Protect content glass-to-glass and beyond
In a series of articles we talked about how DRM alone is not enough, and end-to-end content protection is needed to ensure content piracy doesn’t affect your bottom line: valuable content needs to be protected from camera to screen and beyond. The span of DRM protection is limited up to the point of playback. So, while DRM is a key component of a content protection strategy, once the content has arrived at its intended legitimate destination (the screen), it can do nothing to stop it from being redistributed by entities that have no rights to do so.
Other technologies like watermarking and content monitoring solutions allow service operators to track down stolen content in the wild (monitoring) and trace the origin of the content back to the compromised source down to an individual subscriber (watermarking). So, unlike watermarking on banknotes, video watermarking which is totally imperceptible to viewers, is aimed at identifying the source rather than at validating authenticity.
Thus DRM, watermarking and content monitoring are complementary content protection technologies aimed at protecting content along different points of distribution. These technologies are not substitutes for each other, and all of them must be implemented (along with some other components like code obfuscation) to provide full protection from content theft.

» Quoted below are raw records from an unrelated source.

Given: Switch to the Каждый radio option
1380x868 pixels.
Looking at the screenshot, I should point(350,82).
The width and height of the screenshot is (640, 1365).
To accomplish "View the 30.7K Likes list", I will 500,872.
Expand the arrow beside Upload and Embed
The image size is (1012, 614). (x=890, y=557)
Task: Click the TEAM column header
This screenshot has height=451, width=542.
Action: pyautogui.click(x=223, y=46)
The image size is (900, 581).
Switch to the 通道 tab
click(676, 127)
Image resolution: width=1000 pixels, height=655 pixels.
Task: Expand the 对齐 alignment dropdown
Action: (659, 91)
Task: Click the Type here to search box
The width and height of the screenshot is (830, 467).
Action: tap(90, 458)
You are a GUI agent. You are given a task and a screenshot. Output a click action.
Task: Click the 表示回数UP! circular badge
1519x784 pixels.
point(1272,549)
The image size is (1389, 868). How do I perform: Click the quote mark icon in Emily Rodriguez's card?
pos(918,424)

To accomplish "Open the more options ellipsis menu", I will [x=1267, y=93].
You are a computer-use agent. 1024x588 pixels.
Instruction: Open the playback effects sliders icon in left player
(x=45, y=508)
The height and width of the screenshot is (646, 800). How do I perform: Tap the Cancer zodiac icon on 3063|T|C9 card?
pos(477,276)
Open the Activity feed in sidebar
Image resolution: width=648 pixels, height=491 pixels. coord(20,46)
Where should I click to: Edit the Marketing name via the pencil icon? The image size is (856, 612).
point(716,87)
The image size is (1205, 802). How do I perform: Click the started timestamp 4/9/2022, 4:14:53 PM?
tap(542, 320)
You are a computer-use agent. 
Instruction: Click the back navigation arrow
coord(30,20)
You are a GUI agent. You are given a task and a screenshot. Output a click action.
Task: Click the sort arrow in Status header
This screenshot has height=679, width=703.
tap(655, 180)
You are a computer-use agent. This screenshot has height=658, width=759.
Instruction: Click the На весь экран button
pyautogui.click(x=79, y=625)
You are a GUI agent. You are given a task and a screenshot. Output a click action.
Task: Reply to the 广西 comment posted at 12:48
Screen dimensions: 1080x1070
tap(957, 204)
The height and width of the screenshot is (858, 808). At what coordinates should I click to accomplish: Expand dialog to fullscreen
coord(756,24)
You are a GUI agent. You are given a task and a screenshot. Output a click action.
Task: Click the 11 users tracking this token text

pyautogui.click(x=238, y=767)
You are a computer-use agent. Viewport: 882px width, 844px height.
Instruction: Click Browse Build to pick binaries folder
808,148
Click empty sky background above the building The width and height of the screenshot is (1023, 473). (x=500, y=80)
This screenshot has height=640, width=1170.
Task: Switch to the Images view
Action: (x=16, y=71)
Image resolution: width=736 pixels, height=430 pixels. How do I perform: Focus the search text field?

And finally, there is another crucial concept to grasp, which is that any content protection technology is not a ‘set and forget’. The technology used to circumvent security solutions improves at the same rate as other technology, and service providers must continually review their security solutions as pirates adapt. Make sure that whichever vendors you choose, are able to regularly audit your systems to provide updates and advisories based on real-time analysis of your distribution platform. Content security is an ongoing and ever-changing landscape, and requires vigilance.